If astronomers' calculations are correct, the Solar System is right in the middle of a turbulent space event: a vast 'hurricane' of dark matter, blowing at an insane speed of 500 kilometres per second (310 mps).
We can't see it, and we can't feel it - but it could mean that a direct detection of dark matter is closer than we thought.
Dark matter is one of the big conundrums of the Universe. We have never directly detected it, and we don't know exactly what it even is - but we do know that it's out there. We can infer it based on the motions of the stars and galaxies, which are far too fast for the amount of observable mass.
So there's something else out there, some other mass creating the gravity to influence those cosmic movements. We can even, based on those movements, calculate that invisible mass. "Dark matter" - whatever that might be - is the name we give that mass, and scientists are working on ways to detect it directly.
But we're not there yet. So how do physicists know we're in the middle of a tremendous storm of dark matter? The clue lies in the motion of the stars.
With the release of data from the Gaia satellite last year, astronomers discovered a stellar stream, the dissolving remains left behind by a large dwarf spheroidal galaxy that was eaten by the Milky Way many years ago.
There have been several such streams of stars detected in the Milky Way, but S1, as it is now known, is unusual in that the neighbourhood of the Solar System is smack-bang right in its path of 30,000 stars.
None of them are going to hit us - so you can relax about any fears you might have harboured of fiery stellar death - but it does mean that the dark matter associated with this last shred of the cannibalised dwarf galaxy is moving along with the stream.
Theoretical physicist Ciaran O'Hare from the University of Zaragoza in Spain has led a team of researchers in figuring out the effect of S1 on the dark matter in our little corner of the galaxy.
They looked at different models for the density and distribution of the dark matter flowing in on the S1 stream, and then predicted the dark matter signatures for these models that could be picked up by our detectors here on Earth.
One of these potential signatures is produced by the hypothetical weakly interacting massive particles, known as WIMPs.
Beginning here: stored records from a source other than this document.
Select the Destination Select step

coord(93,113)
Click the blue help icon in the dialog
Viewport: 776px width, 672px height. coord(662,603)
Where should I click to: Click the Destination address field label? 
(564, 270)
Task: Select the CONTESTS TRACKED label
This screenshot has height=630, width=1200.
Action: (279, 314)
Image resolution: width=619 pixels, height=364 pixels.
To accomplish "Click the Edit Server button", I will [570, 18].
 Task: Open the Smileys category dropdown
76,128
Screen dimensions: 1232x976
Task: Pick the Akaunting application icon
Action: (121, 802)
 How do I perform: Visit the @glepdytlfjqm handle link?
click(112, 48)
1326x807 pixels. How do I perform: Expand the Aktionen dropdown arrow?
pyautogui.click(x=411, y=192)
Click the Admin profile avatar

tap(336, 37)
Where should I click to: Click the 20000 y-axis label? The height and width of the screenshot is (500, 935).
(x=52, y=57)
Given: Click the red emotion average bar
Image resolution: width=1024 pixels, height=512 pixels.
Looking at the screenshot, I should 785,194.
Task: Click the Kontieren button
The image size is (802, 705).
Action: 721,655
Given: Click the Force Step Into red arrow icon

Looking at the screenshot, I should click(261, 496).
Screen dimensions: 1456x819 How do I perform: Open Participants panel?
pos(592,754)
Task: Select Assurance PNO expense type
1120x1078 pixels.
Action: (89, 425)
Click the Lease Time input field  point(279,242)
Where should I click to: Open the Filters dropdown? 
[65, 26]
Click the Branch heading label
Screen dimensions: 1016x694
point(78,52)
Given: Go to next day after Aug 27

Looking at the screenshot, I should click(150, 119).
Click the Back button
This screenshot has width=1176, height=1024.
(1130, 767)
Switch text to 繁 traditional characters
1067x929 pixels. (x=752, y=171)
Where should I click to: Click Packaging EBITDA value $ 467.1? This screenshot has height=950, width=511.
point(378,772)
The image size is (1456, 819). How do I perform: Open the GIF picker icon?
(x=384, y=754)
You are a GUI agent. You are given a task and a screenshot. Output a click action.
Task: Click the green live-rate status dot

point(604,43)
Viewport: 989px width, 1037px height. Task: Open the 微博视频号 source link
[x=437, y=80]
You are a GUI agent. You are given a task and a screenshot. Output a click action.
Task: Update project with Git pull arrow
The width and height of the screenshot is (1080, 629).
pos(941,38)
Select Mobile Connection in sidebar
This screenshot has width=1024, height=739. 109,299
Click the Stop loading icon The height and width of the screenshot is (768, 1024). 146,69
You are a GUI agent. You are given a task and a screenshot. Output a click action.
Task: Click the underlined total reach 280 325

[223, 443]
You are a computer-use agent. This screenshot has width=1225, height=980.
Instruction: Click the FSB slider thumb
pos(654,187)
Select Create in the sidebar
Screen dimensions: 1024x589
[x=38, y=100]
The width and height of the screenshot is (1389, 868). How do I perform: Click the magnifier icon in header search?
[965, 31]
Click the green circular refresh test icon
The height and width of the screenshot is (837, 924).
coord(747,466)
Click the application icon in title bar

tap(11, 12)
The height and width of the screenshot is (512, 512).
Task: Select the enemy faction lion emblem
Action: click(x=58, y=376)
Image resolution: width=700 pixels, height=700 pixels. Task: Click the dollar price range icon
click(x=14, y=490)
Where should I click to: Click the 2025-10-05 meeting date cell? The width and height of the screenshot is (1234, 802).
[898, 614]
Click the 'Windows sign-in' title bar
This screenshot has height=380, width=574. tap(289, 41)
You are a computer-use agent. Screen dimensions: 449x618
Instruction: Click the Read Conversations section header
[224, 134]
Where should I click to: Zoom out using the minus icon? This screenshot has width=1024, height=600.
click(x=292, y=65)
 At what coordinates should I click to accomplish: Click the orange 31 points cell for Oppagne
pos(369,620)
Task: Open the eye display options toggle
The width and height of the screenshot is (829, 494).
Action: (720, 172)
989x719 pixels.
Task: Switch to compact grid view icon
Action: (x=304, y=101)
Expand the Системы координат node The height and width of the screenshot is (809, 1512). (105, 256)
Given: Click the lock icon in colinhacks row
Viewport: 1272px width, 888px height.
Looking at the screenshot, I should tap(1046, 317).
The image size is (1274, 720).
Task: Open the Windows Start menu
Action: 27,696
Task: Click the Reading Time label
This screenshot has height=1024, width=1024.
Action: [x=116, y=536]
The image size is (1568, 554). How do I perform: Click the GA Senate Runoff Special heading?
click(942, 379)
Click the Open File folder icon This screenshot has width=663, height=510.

If these particles exist, we should be able to detect them via their collisions with electrons or atomic nuclei, which would cause charged particles on Earth to recoil, producing light that could be picked up by liquid xenon or crystal detectors.
Based on their calculations, the team determined that these WIMP detectors are unlikely to see any effect from S1, although it's possible that future tech, as it becomes more refined and advanced, could.
Axion detectors - such as the Axion Dark Matter Experiment - have a better chance, they determined. Axions are, again, only hypothetical at this point. If they exist, they are incredibly light, around 500 million times lighter than an electron, and it's possible they are a principal component of cold dark matter.
According to calculations by theoretical physicist Pierre Sikivie, these ultralight particles - which we can't see - could be converted to photons which we can see, in the presence of a strong magnetic field.
"Axion haloscopes possess by far the greatest potential sensitivity to the S1 stream if its dark matter component is sufficiently cold," the researchers wrote in their paper. "Once the axion mass has been discovered, the distinctive velocity distribution of S1 can easily be extracted from the axion power spectrum."
The Axion Dark Matter Experiment, as far as we know, hasn't made an S1 detection either. But knowing what to look for could help scientists improve the chances of this - and if no detection is made, improve detection technology for the ongoing search for dark matter in the future.
The team's research has been published in the journal Physical Review D.